What I want is to be able to launch an EC2 instance and then directly access a jupyter hosted on that instance without even having to SSH into it.
Luckily, I will share with you how you can do just that.
Short answer: Amazon Machine Images (AMIs).
What is it ? From AWS Documentation:
An Amazon Machine Image (AMI) provides the information required to launch an instance. You must specify an AMI when you launch an instance. You can launch multiple instances from a single AMI when you need multiple instances with the same configuration. You can use different AMIs to launch instances when you need instances with different configurations.
And from the AWS console:
An AMI is a template that contains the software configuration (operating system, application server, and applications) required to launch your instance. You can select an AMI provided by AWS, our user community, or the AWS Marketplace; or you can select one of your own AMIs.
Basically, every time you launch an EC2, you need to specify an AMI:
You see that there is a bunch of AMIs that you can use: Ubuntu, Red Hat, Amzon Linux, etc.
Also if you scroll down a bit you might see some “Deep Learning” AMIs, which are basically Amazon Linux AMIs with many pre-installed machine learning tools and frameworks (anaconda, python, Keras, TensorFlow, PyTorch…)
But what’s truly amzing about AMIs is that you can create your own !
Why is it so cool ?
Well, you remember those 12 (mostly easy) steps ? I went through all of them. I have configured jupyter on EC2 even further (for exemple by creating a systemd service so that jupyter automatically starts on boot). And then from that configured EC2 instance I created an AMI, which I called Jupyter-Server. Meaning that every time I need to launch a new instance, I can just launch it using that AMI, and that’s it. Jupyter will automatically be available on port 8888.

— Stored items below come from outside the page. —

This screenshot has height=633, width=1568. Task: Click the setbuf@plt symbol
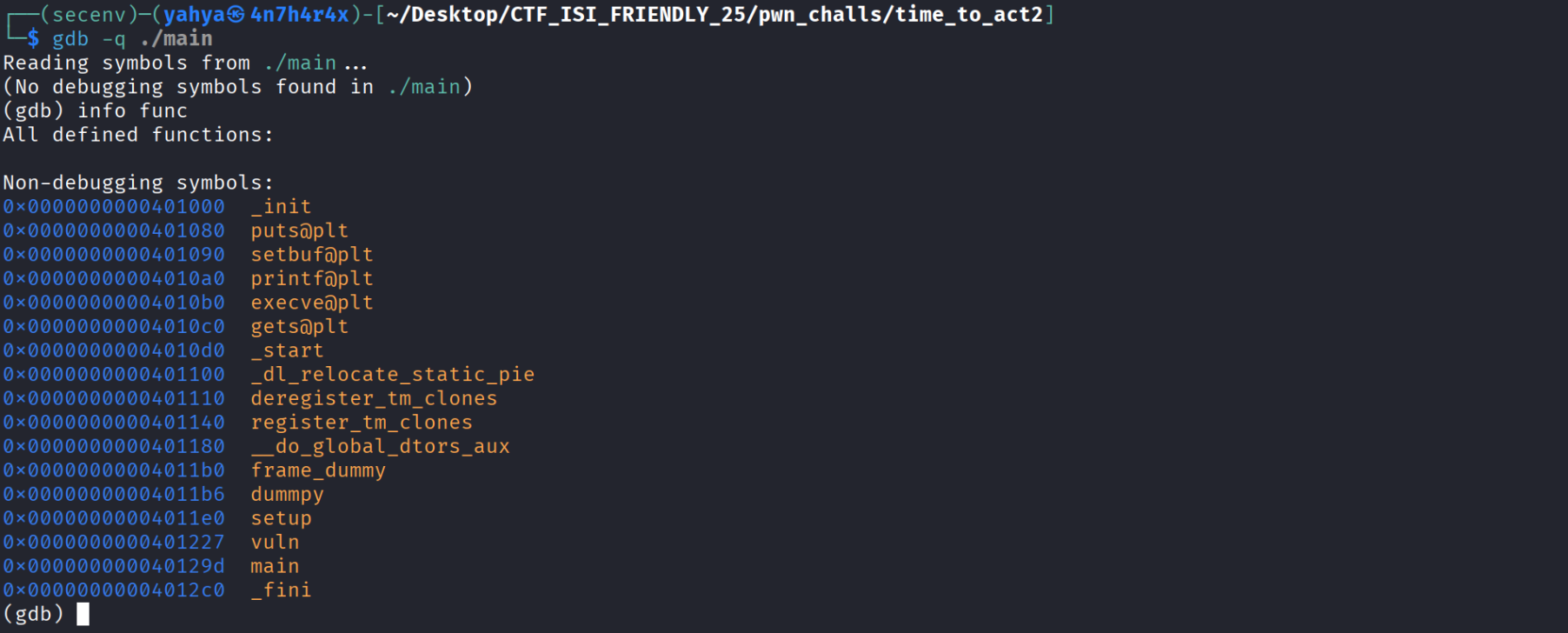tap(312, 255)
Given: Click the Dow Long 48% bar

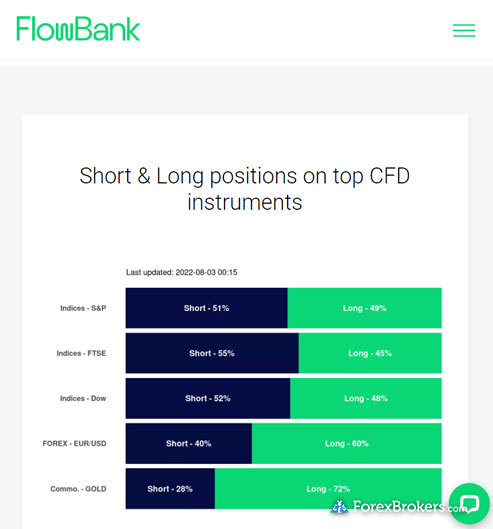Looking at the screenshot, I should pyautogui.click(x=366, y=398).
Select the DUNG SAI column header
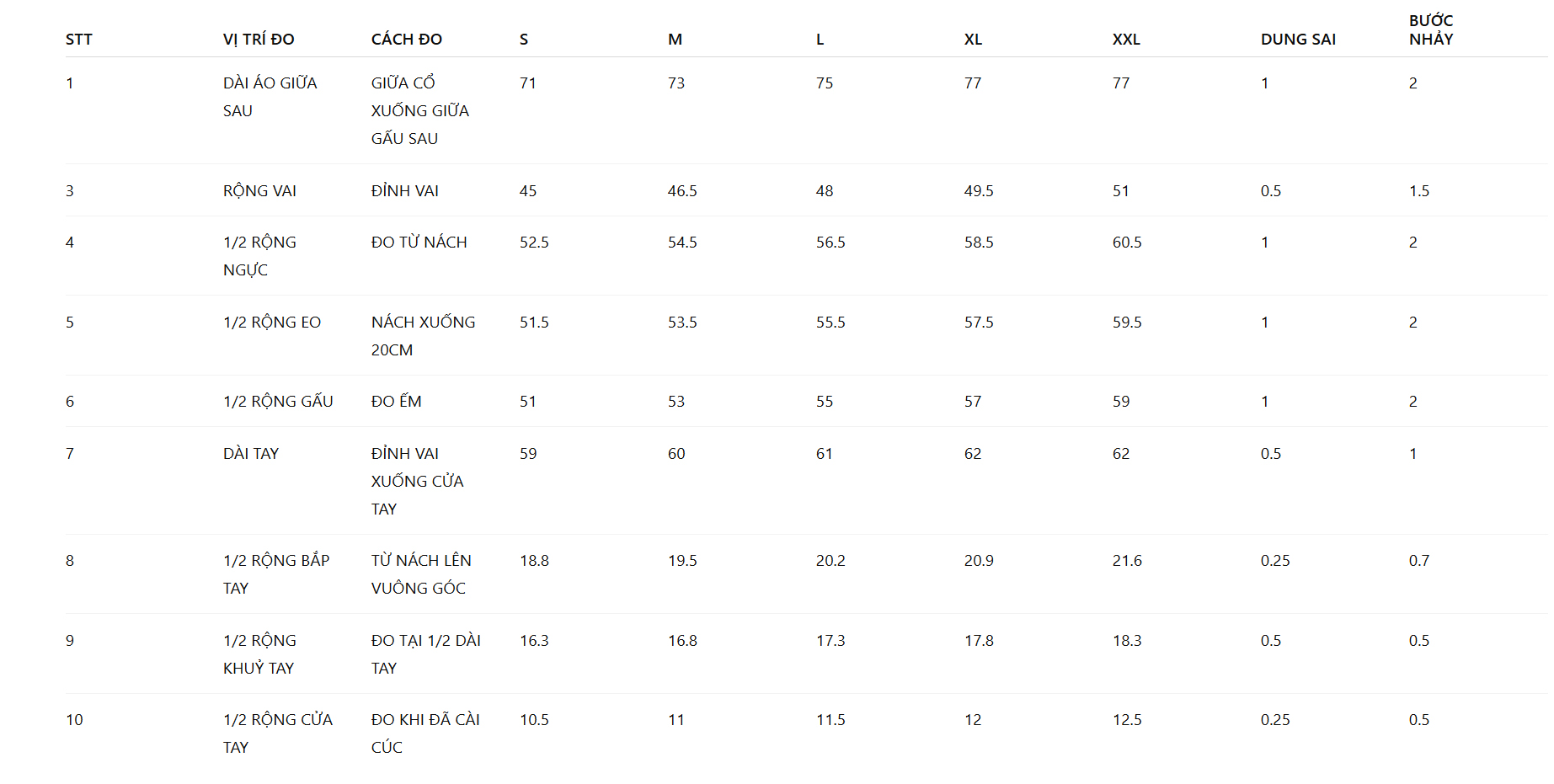 pyautogui.click(x=1298, y=40)
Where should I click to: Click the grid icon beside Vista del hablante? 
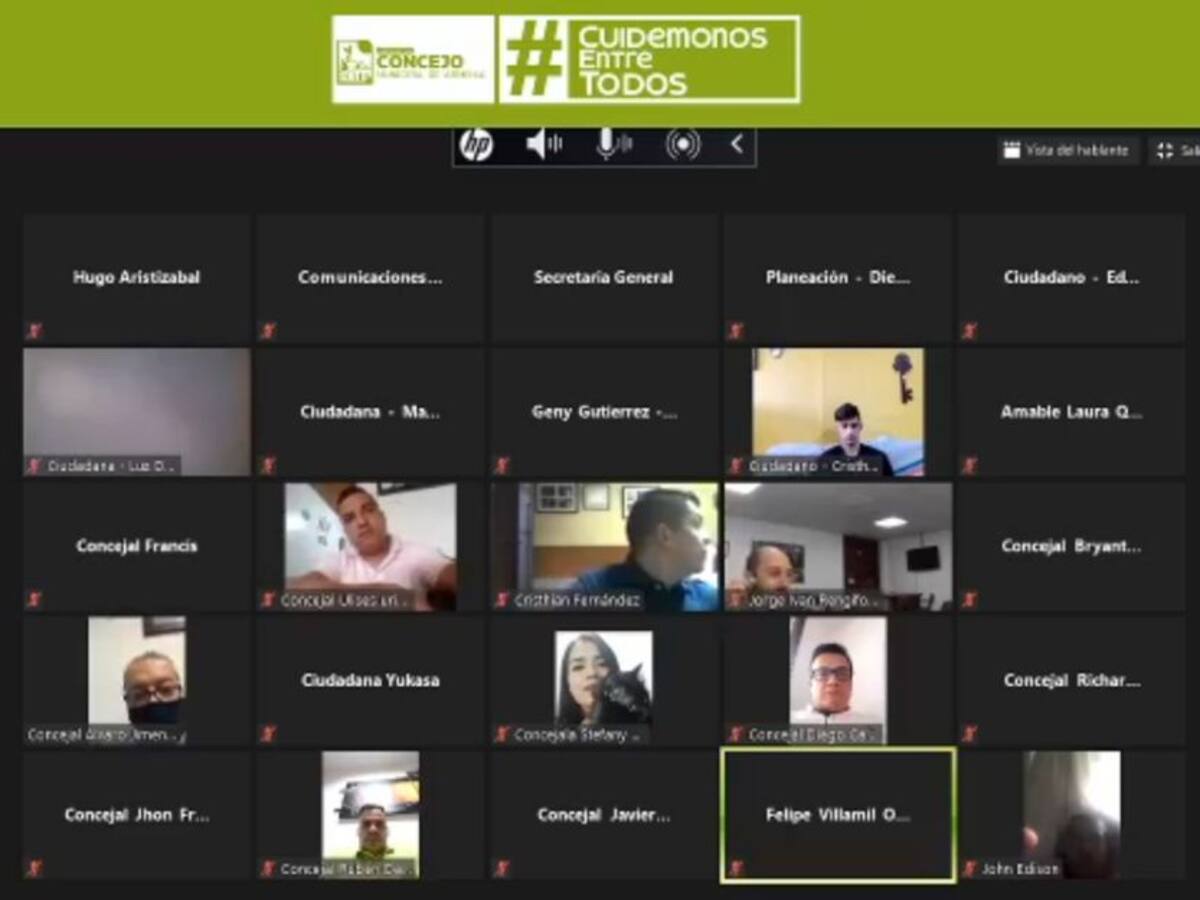pyautogui.click(x=1012, y=151)
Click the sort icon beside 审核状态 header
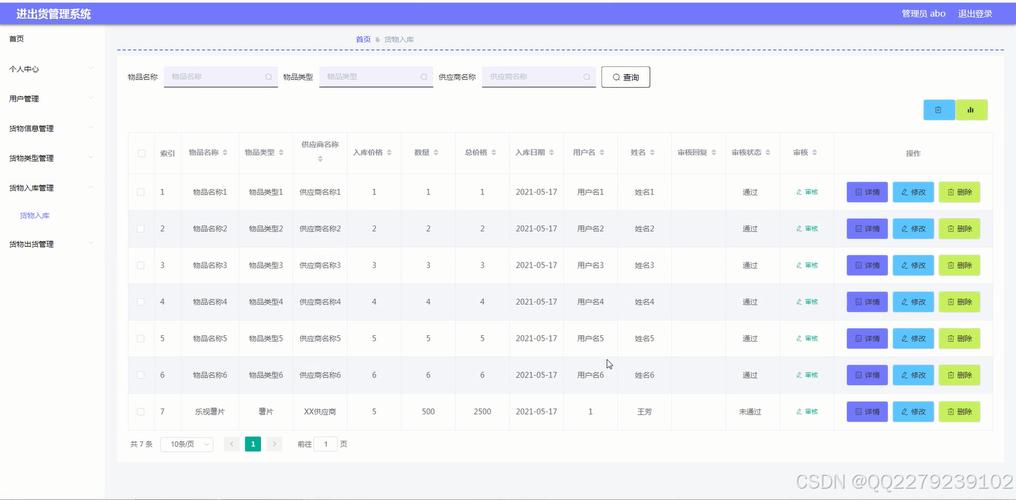This screenshot has height=500, width=1016. [x=768, y=153]
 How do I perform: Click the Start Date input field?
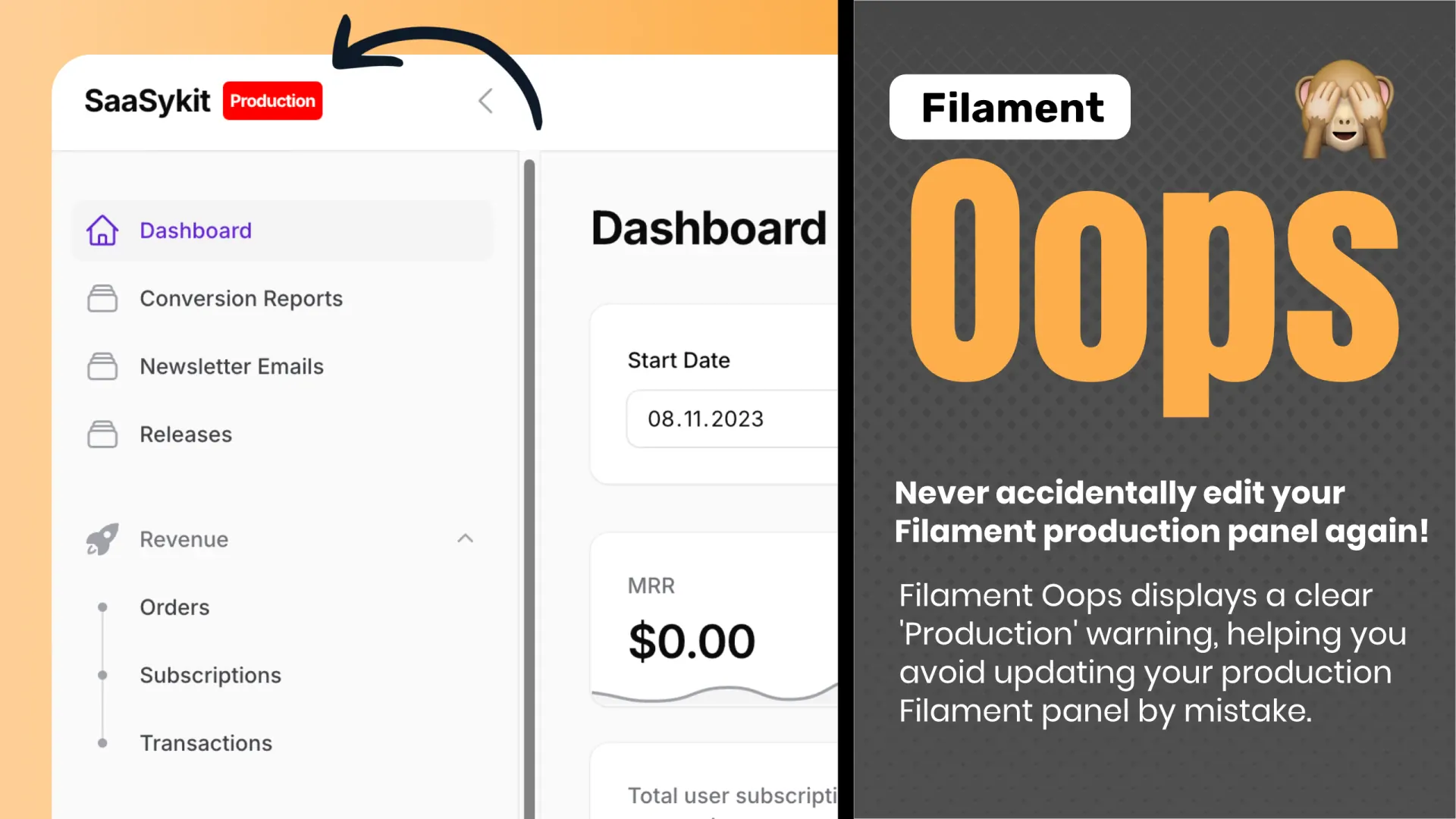[732, 419]
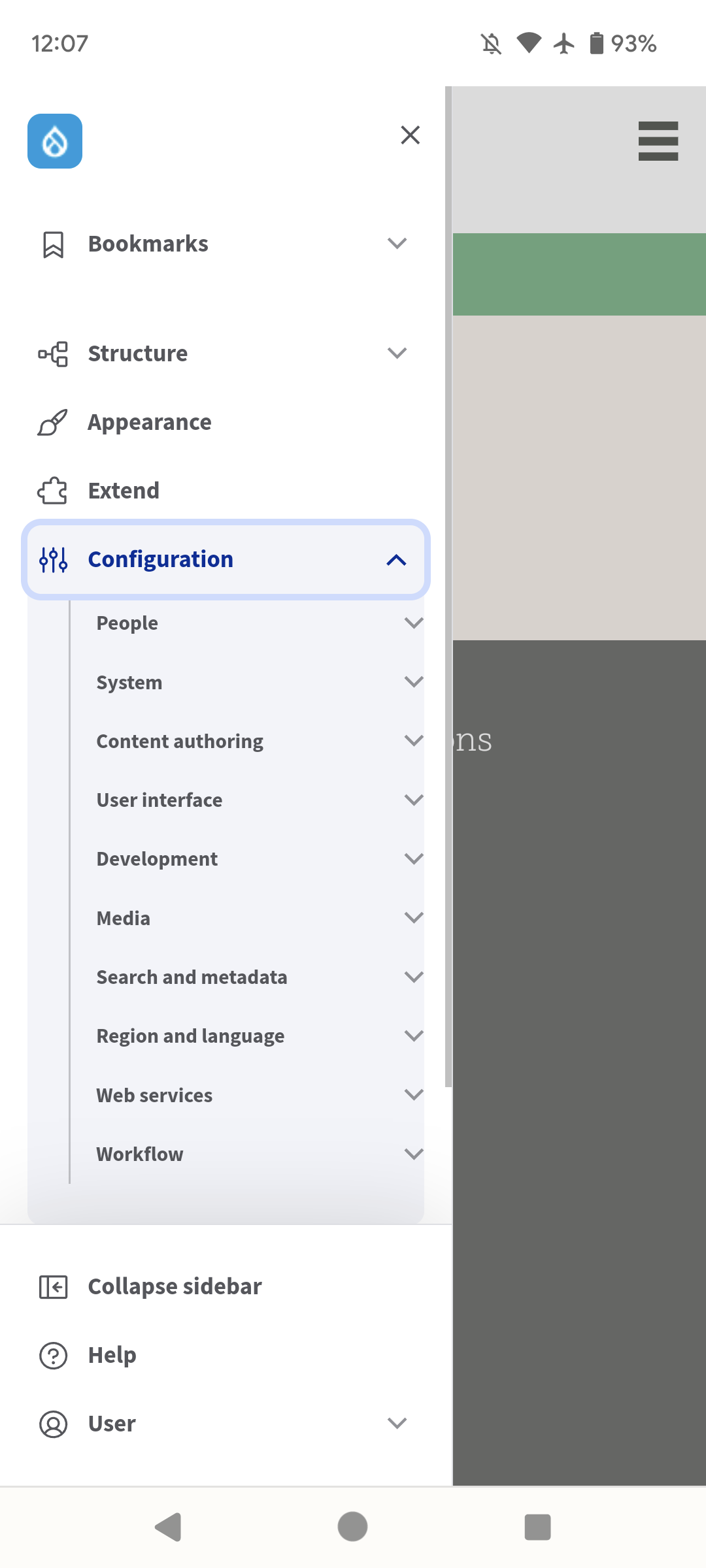Go to Workflow configuration

(x=140, y=1154)
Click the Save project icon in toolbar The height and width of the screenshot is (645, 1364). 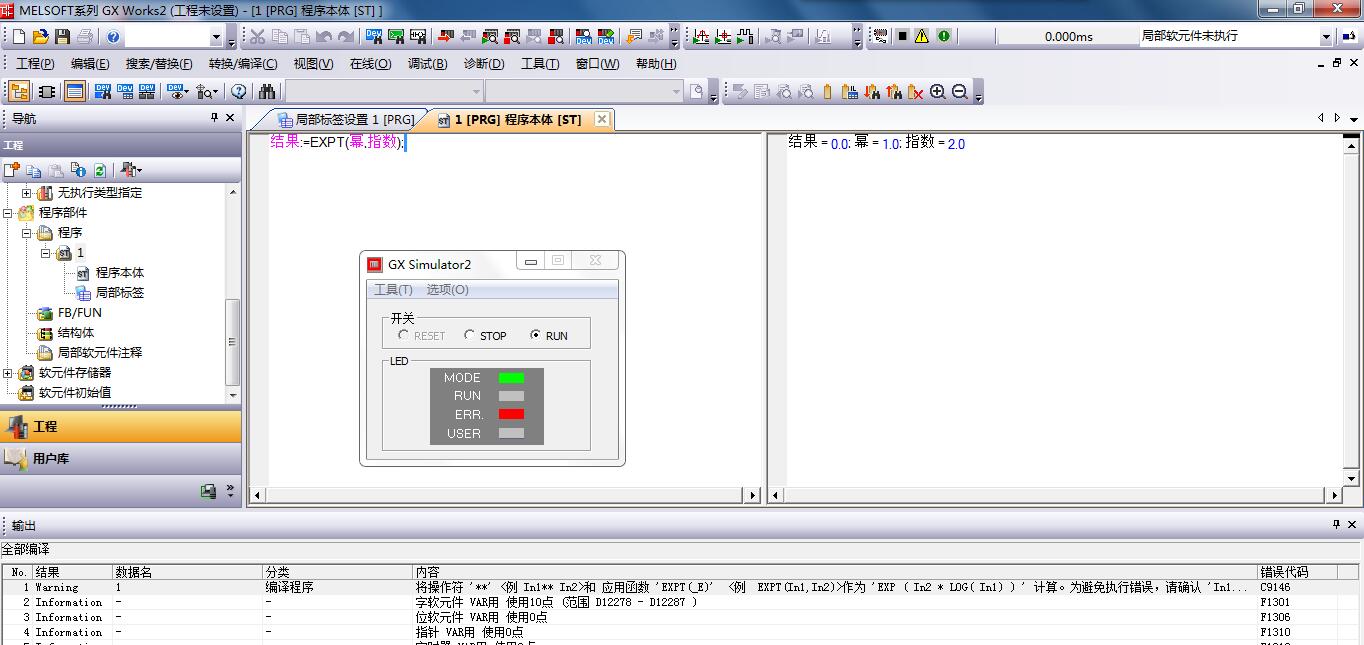click(x=62, y=37)
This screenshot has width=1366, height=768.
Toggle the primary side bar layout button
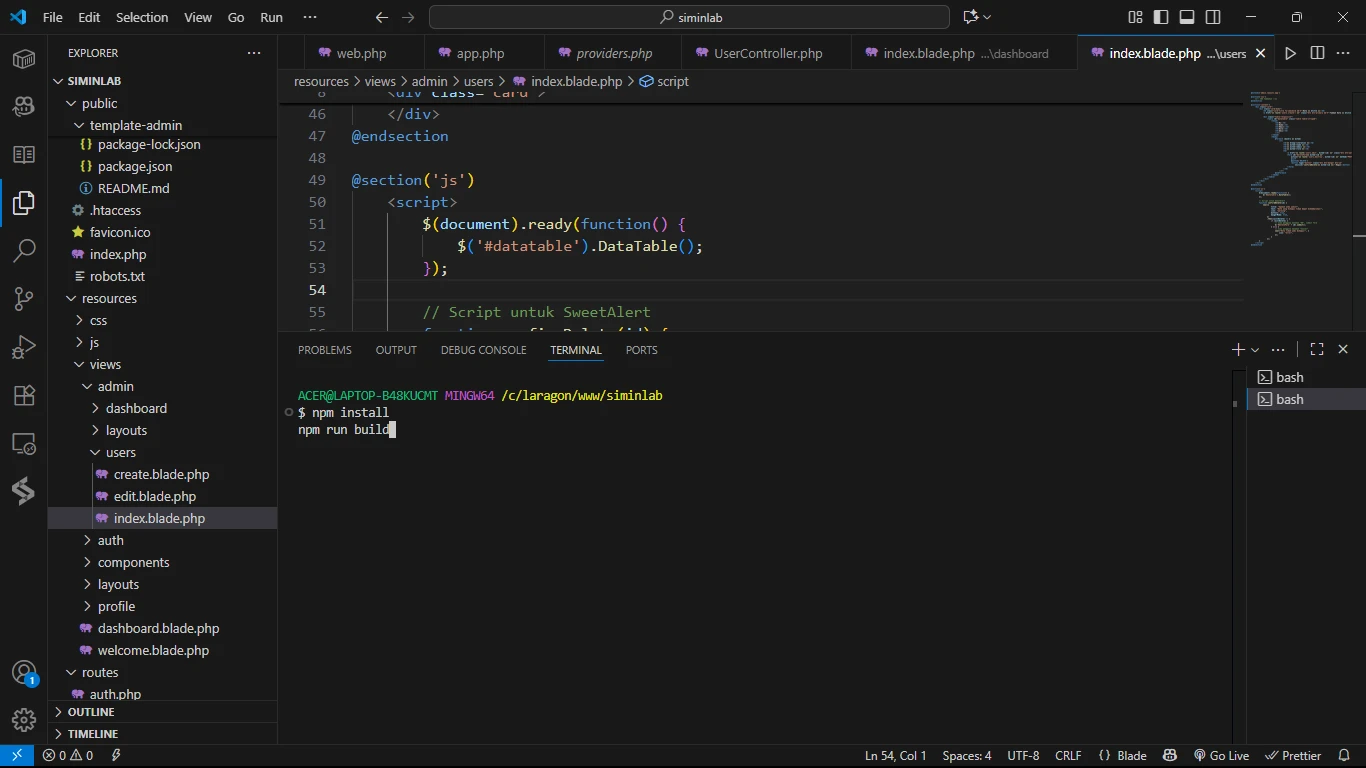click(x=1161, y=17)
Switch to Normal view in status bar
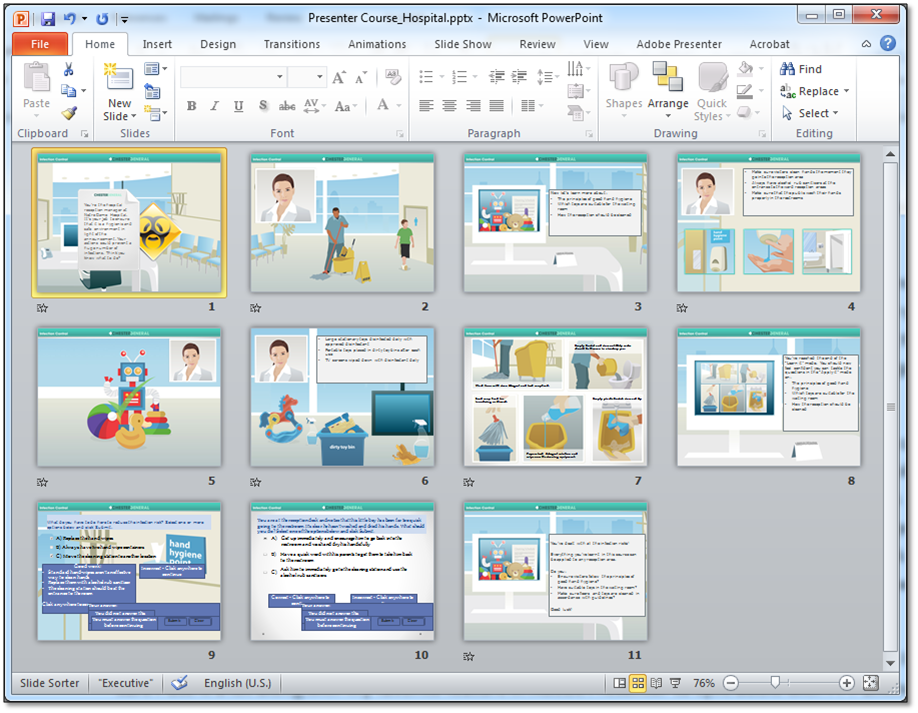Image resolution: width=918 pixels, height=713 pixels. click(620, 683)
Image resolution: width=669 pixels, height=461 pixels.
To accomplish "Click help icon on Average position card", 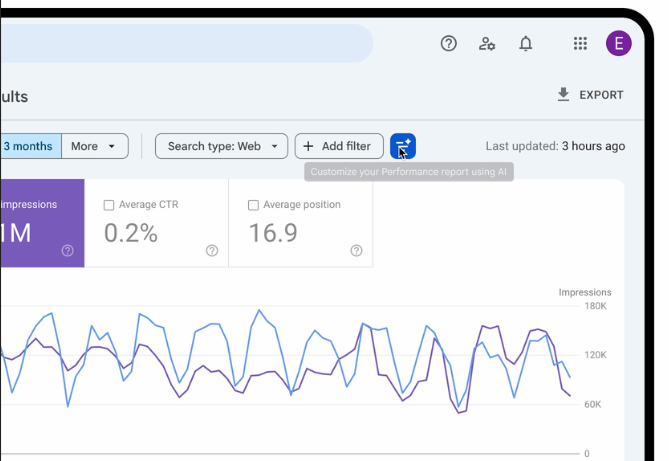I will [x=357, y=251].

Oh, and I also made that AMI publically available. Meaning that you can also launch an instance using that AMI. You just need to search it within the “Community AMIs”:
Once you have selected this AMI, you just need to allow port 8888:
And jupyter will be available at http://<public-dns>:8888 a few minutes after you clicked the launch button.
Isn’t it great ?
This post illustrates how you can “save” an EC2 instance’s configuration into an AMI in order to re-use it later.
Nevertheless, if you don’t know me personally and trust me, you should probably not use this public AMI. Indeed, I could have hidden anything in it (for example a bitcoin miner).
Also, the jupyter security configuration of this AMI is quite poor, as the password is set to “pwd”.
Instead, I encourage you to fully configure jupyter on an EC2 instance once (by following the 12 steps or any other similar tutorial), and then create your own AMI from that instance.
This will save you a lot of time.
And of course, you could also consider using a managed service like Amazon SageMaker.